Evidence about the relative effects of new treatments is typically collected in randomised controlled trials (RCTs). In many instances, evidence from RCTs falls short of the needs of health technology assessment (HTA). For example, RCTs may not be able to capture longer-term treatment effects, or include all relevant comparators and outcomes required for HTA purposes. Information routinely collected about patients and the care they receive have been increasingly used to complement RCT evidence on treatment effects. However, such routine (or real-world) data are not collected for research purposes, so investigators have little control over the way patients are selected into the study or allocated to the different treatment groups, introducing biases for example due to selection or confounding. A promising approach to minimise common biases in non-randomised studies that use real-world data (RWD) is to apply design principles from RCTs. This approach, known as ‘target trial emulation’ (TTE), involves (1) developing the protocol with respect to core study design and analysis components of the hypothetical RCT that would answer the question of interest, and (2) applying this protocol to the RWD so that it mimics the data that would have been gathered for the RCT. By making the ‘target trial’ explicit, TTE helps avoid common design flaws and methodological pitfalls in the analysis of non-randomised studies, keeping each step transparent and accessible. It provides a coherent framework that embeds existing analytical methods to minimise confounding and helps identify potential limitations of RWD and the extent to which these affect the HTA decision.
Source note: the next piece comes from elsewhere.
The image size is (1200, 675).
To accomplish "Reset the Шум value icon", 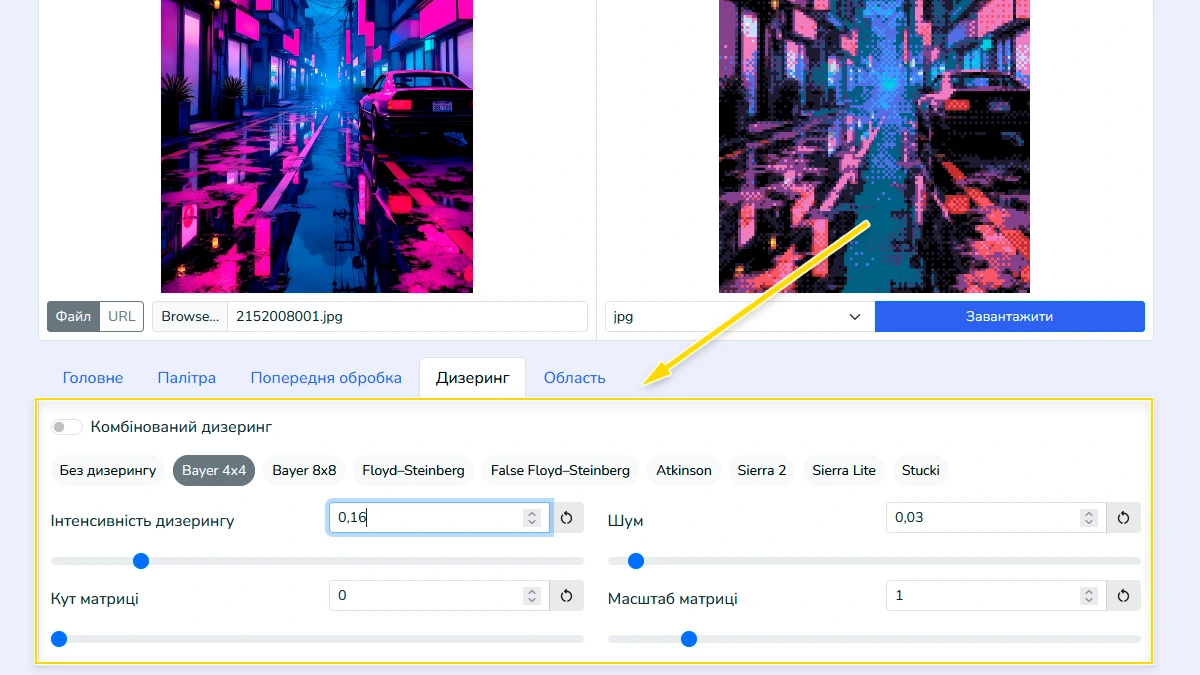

This paper provides a broad overview of TTE and discusses the opportunities and challenges of using this approach in HTA. We describe the basic principles of trial emulation, outline some areas where TTE using RWD can help complement RCT evidence in HTA, identify potential barriers to its adoption in the HTA setting and highlight some priorities for future work.

Suggested Citation

  • Manuel Gomes & Nick Latimer & Marta Soares & Sofia Dias & Gianluca Baio & Nick Freemantle & Dalia Dawoud & Allan Wailoo & Richard Grieve, 2022. "Target Trial Emulation for Transparent and Robust Estimation of Treatment Effects for Health Technology Assessment Using Real-World Data: Opportunities and Challenges," PharmacoEconomics, Springer, vol. 40(6), pages 577-586, June.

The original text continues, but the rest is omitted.